Дожидаться отправления лейтенант не стал. Оглянулся один раз, дойдя до конца платформы. Алевтина уже ушла. Вот так всегда. Он только сейчас сообразил, что она ему нравится. Да ладно, все равно без шансов.
Уже пересекая привокзальную площадь, где Илья попал под машину и тем решил исход дела, он увидел группу подростков, одетых так, будто они собрались на лысую гору. И понял, что за все эти дни, занимаясь Дэном, Ильей, Кравцовым и несчастной химичкой, он так и не вспомнил про женщину, для которой совсем недавно вызвал «Скорую помощь» в ее убогую «хрущобу».
Горохова… Да, Горохова. Она вообще поймет, что произошло? Или сочтет за сюрреалистический бред? Она знает только, что ее дочери больше нет. А уж кто и как хотел улучшить жизнь и усовершенствовать мироздание, на это ей наплевать.
На душе, как ни странно, было спокойно, но он не был доволен собой. Не было никаких поводов для гордости. Ни малейших. К тому же, Турецкий прав, работы еще непочатый край. С Кравцовым еще придется пободаться. Тот не даст так просто себя съесть. А со дня на день начнутся проблемы с журналистами. Надо будет хоть как-то контролировать выплеск информации, а то еще напридумывают чего-нибудь похуже, чем есть на самом деле. Хотя куда уж хуже. Впрочем, фантазии местным борзописцам не занимать…
Внезапно завибрировал телефон в кармане. Сообщение с московского номера. Алевтина. За эти дни он так и не «забил» в телефонную книгу ее номер. На дисплее высветилось: «Удачи!» Он зажмурился – то ли от вечернего солнца, то ли от удовольствия.

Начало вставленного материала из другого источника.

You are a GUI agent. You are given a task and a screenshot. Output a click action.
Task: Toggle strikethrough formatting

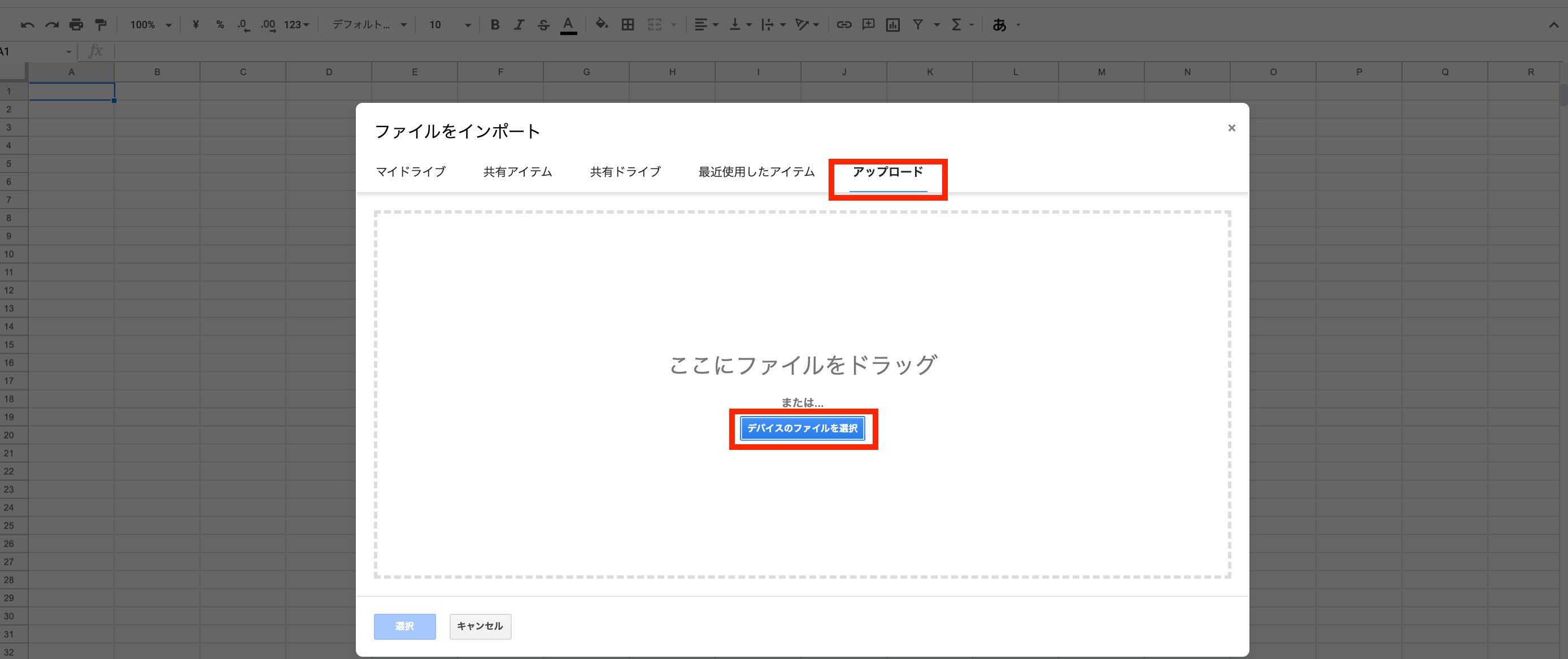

Вагон был полупустой. Как странно, что никому не надо в Москву. По крайней мере, сегодня. Две полки в купе были свободные. Можно было говорить о чем угодно, не опасаясь чужих ушей, вот только говорить не хотелось.
Алевтина тоже предпочитала молчать, листая свой бессмысленный глянец и не задерживаясь больше десяти секунд ни на одной странице. А что там читать? Девяносто процентов каждой страницы занимают яркие, раздражающие глаза картинки. Под ними буквы. Неужели они там для того, чтобы их читали?